ERIC Number: ED028012
Record Type: RIE
Publication Date: 1968-Oct
Reference Count: 0
Educational Achievement and Aspirations of Mexican-American Youth in a Metropolitan Context.
Gordon, C. Wayne; And Others
Mexican American educational aspirations and achievements were studied to determine why they tended to be considerably lower than those of Anglos and also to account for the sources of variation within each group, thus attempting to explain the particular contribution of school contexts of varying socioeconomic level and ethnic composition. A survey was taken of 6th, 9th, and 12th grade pupils in the predominantly Mexican American areas of the Los Angeles School District to determine educational patterns and to verify findings. Cumulative school records and questionnaires administered by the staff supplied the data. Academic ability differences between the 2 ethnic groups as measured by achievement tests were found to be the direct result of the teaching provided by the school. Further results indicated the following sources of influence on pupil performance: (1) family educational level was the most important for both groups, with family economic level contributing less; (2) pupil attitudes and values were important for both groups at all grade levels; (3) social context of the school contributed substantially to the performance of Mexican Americans at the elementary and junior high levels and minimally at the senior high level; and (4) English usage made a positive contribution for Mexican American pupils at all grade levels. (CM)

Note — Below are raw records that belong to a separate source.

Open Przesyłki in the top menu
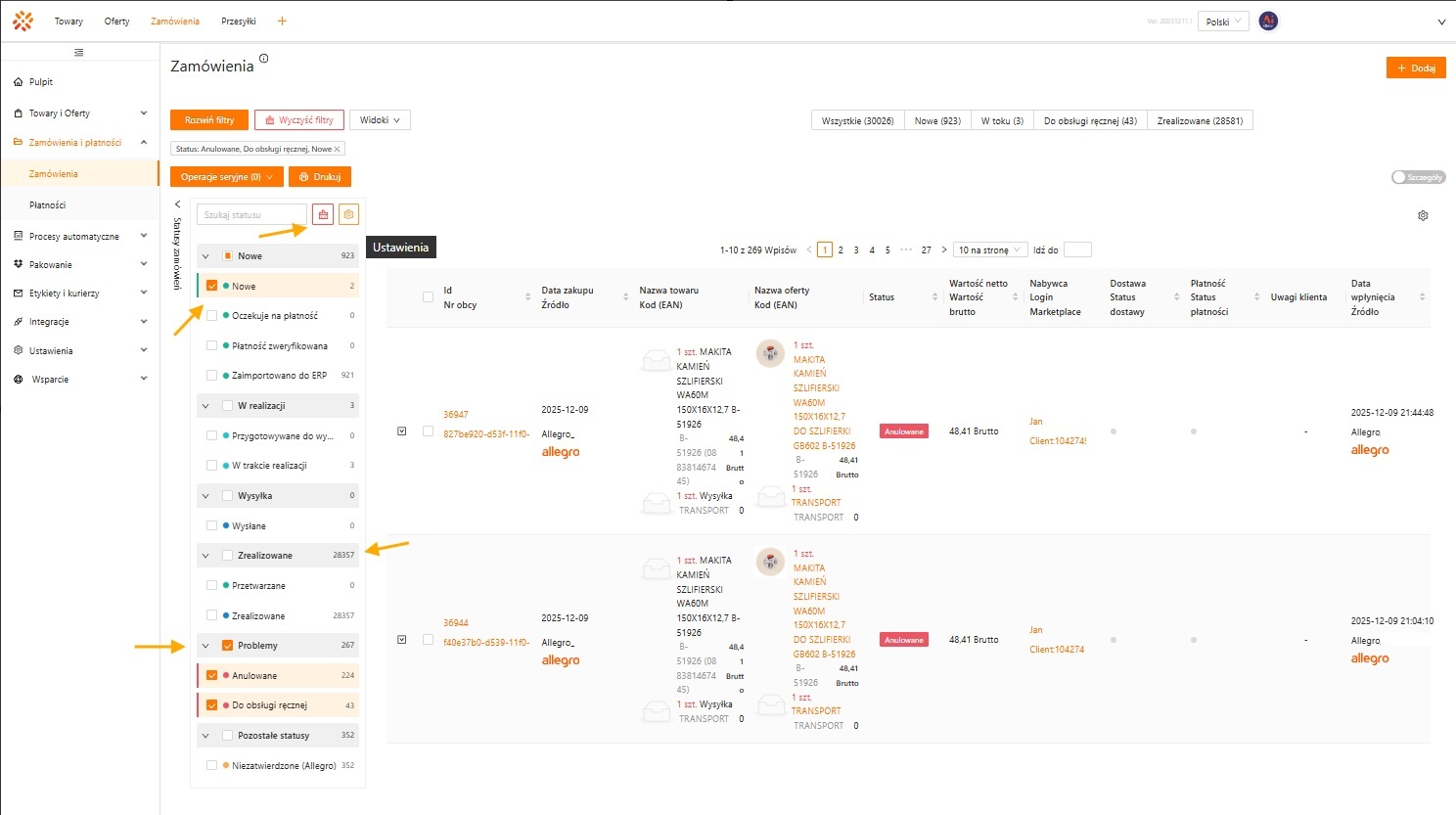This screenshot has width=1456, height=815. click(238, 21)
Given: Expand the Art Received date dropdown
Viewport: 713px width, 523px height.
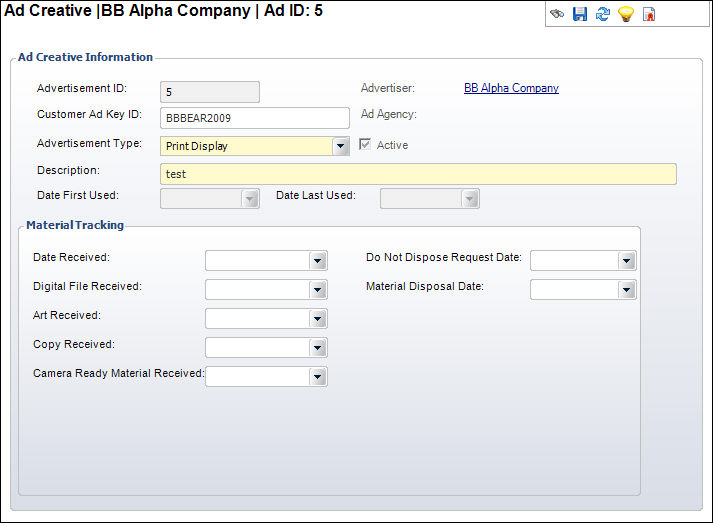Looking at the screenshot, I should [x=318, y=319].
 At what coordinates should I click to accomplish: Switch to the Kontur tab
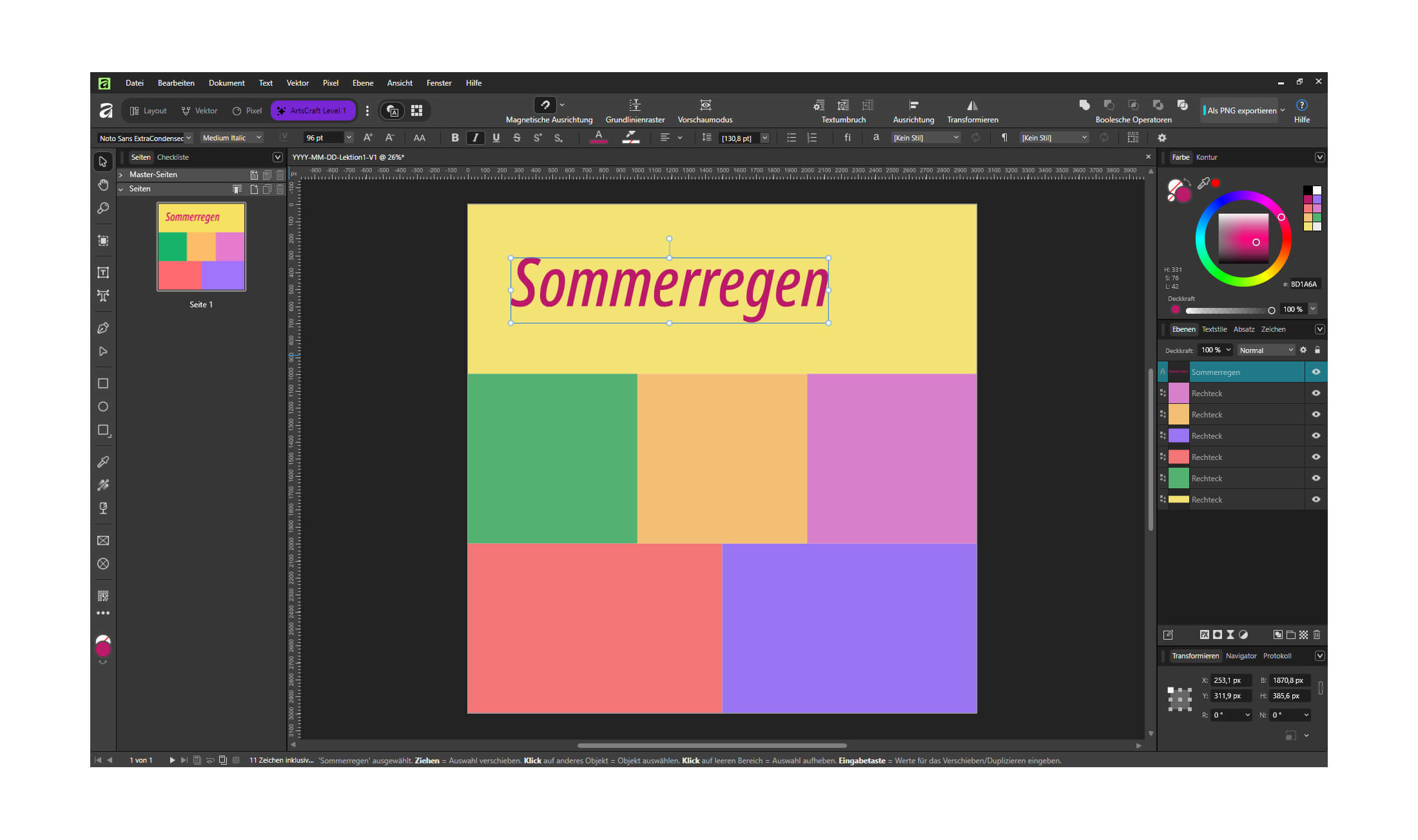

Descriptors: Academic Ability, Academic Achievement, Academic Aspiration, Anglo Americans, Comparative Analysis, Cultural Differences, English (Second Language), Family Status, Grade 12, Grade 6, Grade 9, Metropolitan Areas, Mexican Americans, Parent Education, Reading Comprehension, School Role, Sex Differences, Socioeconomic Influences, Urban Youth
Publication Type: N/A
Education Level: N/A
Sponsor: Office of Education (DHEW), Washington, DC.
Authoring Institution: California Univ., Los Angeles. Center for the Study of Evaluation.